3.2. Болезни предрасположения, вызванные преимущественно внешними факторами, обычно распределяются на две группы: 1) конституциональная предрасположенность и 2) нажитая в течение жизни предрасположенность.
Первая группа – болезни с собственно конституциональным предрасположением. Конституция рассматривается обычно как врожденный склад строения, саморегуляции и реактивности организма. Она формируется в результате взаимодействия генотипа и условий развития организма в дородовом периоде. Считается, что конституция складывается в основном в пренатальном периоде развития и раннем постнатальном возрасте, когда ребенок и мать представляют собой одно целое. В это время серьезную угрозу представляют многие неблагоприятные воздействия, из которых более известными и изученными являются различные болезни матери, алиментарный дефицит, радиоактивное излучение, тяжелый эмоциональный стресс матери, употребление ею алкоголя, наркотиков и табака (все это особенно часто, если не всегда сопряжено с низким социально-экономическим статусом матери, ее бедностью, лишениями, отсутствием медицинской помощи, культурной депривацией).

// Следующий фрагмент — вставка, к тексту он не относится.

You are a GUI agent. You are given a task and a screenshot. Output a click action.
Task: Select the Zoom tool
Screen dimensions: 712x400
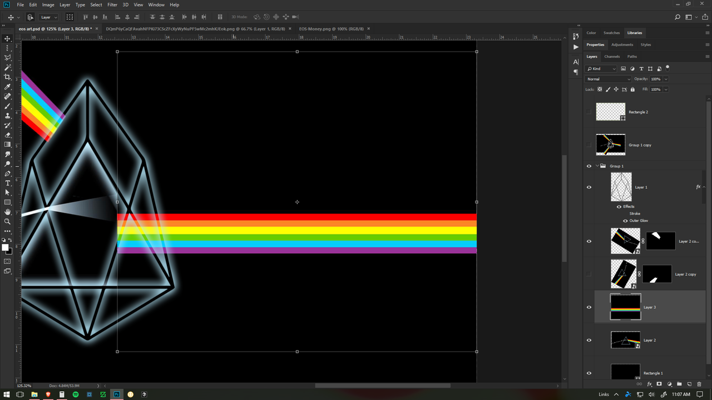pyautogui.click(x=8, y=222)
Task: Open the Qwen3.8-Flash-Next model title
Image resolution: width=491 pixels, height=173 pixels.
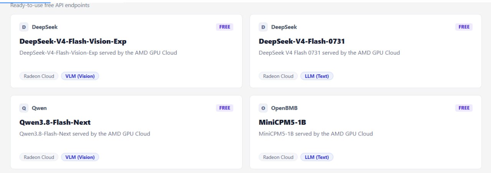Action: 55,122
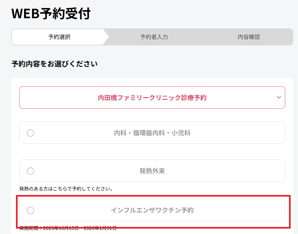298x234 pixels.
Task: Click the chevron on the clinic dropdown
Action: point(278,97)
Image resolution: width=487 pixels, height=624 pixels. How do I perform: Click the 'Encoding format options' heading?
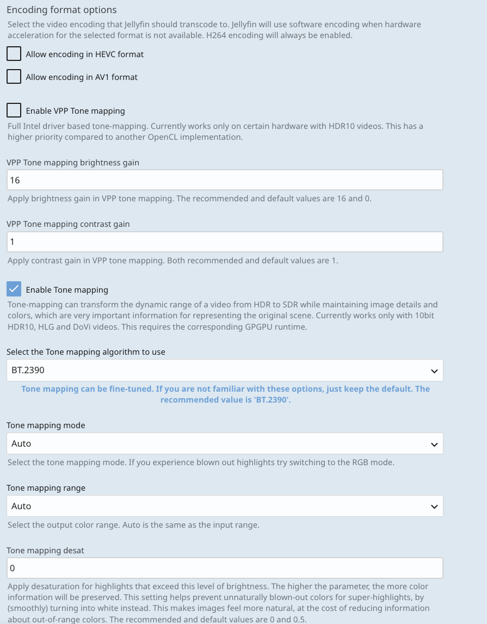click(x=61, y=10)
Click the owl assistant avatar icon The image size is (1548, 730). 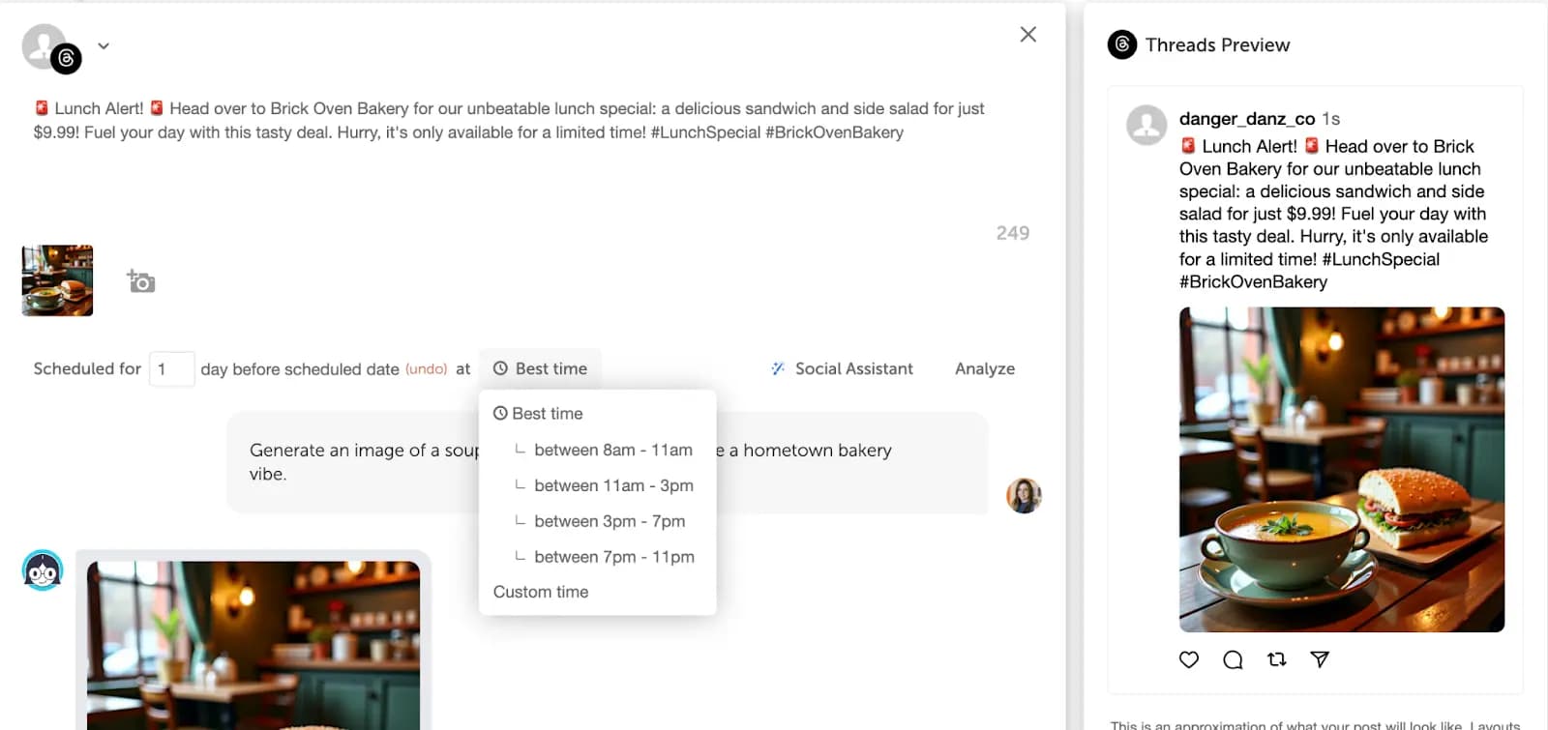click(43, 570)
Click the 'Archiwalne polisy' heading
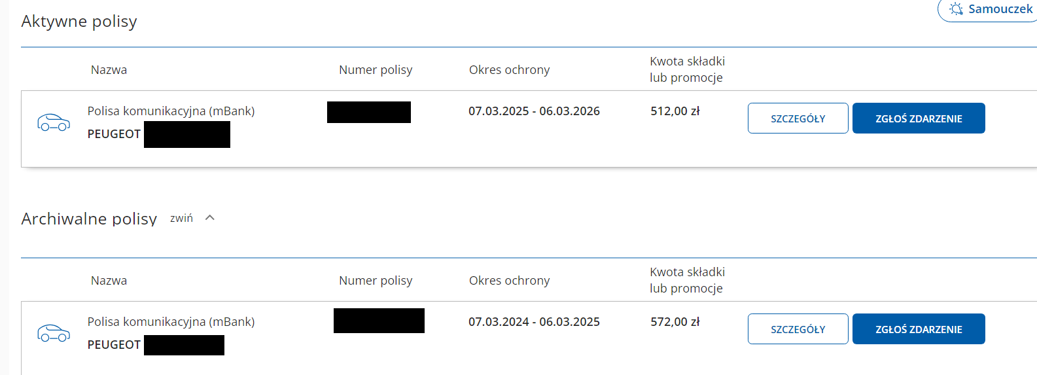 coord(89,219)
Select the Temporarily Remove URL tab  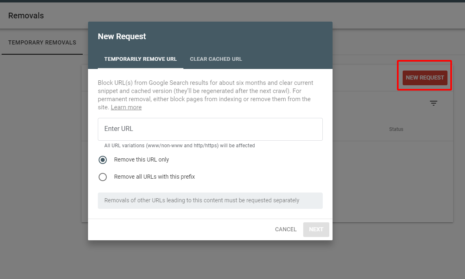tap(141, 59)
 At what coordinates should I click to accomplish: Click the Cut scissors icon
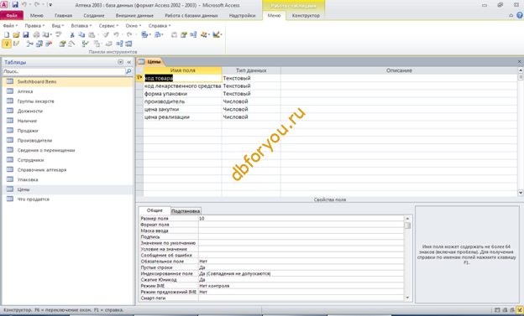72,34
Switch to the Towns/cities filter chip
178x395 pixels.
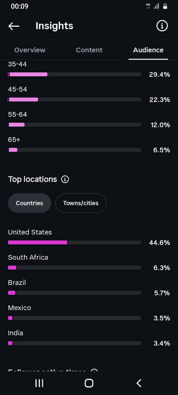[81, 203]
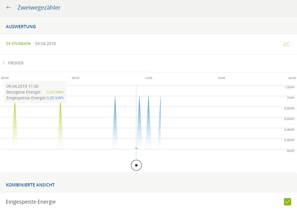Screen dimensions: 297x210
Task: Select the 24 STUNDEN time range
Action: [18, 44]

Роль конституции в развитии заболеваний столь велика, что нередко возникает значительное функциональное сходство конституциональной патологии с наследственной патологией, а также патологией с наследственным к ней предрасположением.

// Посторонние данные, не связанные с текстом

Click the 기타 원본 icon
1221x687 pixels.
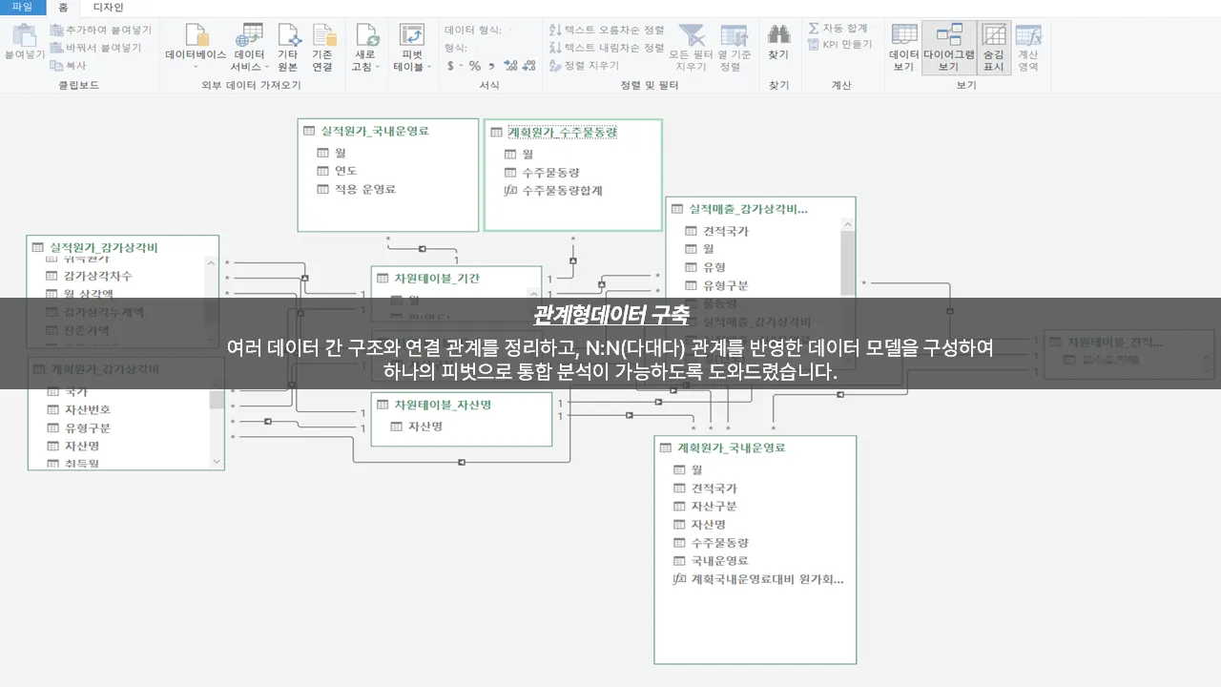(288, 48)
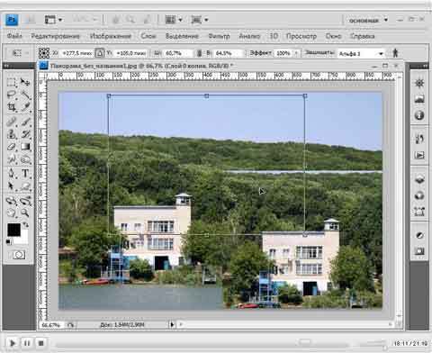Open the Защищать Альфа 1 dropdown
Viewport: 432px width, 353px height.
(x=361, y=54)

Среди многих параметров, характеризующих конституциональную предрасположенность, называют, в частности, физические дефекты и темперамент (Карсон Р., Батчер Дж., Минека С., 2004).
Из физических дефектов наиболее часто (6–7%) встречается низкий вес при рождении (2000 г и менее). По данным американских исследователей, даже программа трехлетнего вмешательства (лечение и реабилитация детей в первые три года жизни после родов) дает скромные благоприятные результаты или вовсе не дает их в плане дальнейшего развития детей.
Что касается темперамента, то он рассматривается в первую очередь как проявление конституции и как «субстрат, из которого вырастает личность». С 2–3-месячного возраста можно идентифицировать приблизительно пять измерений темперамента, хотя некоторые из них проявляются позже, чем другие: 1) боязливость; 2) раздражительность и фрустрация; 3) позитивный аффект; 4) уровень активности и 5) постоянство внимания.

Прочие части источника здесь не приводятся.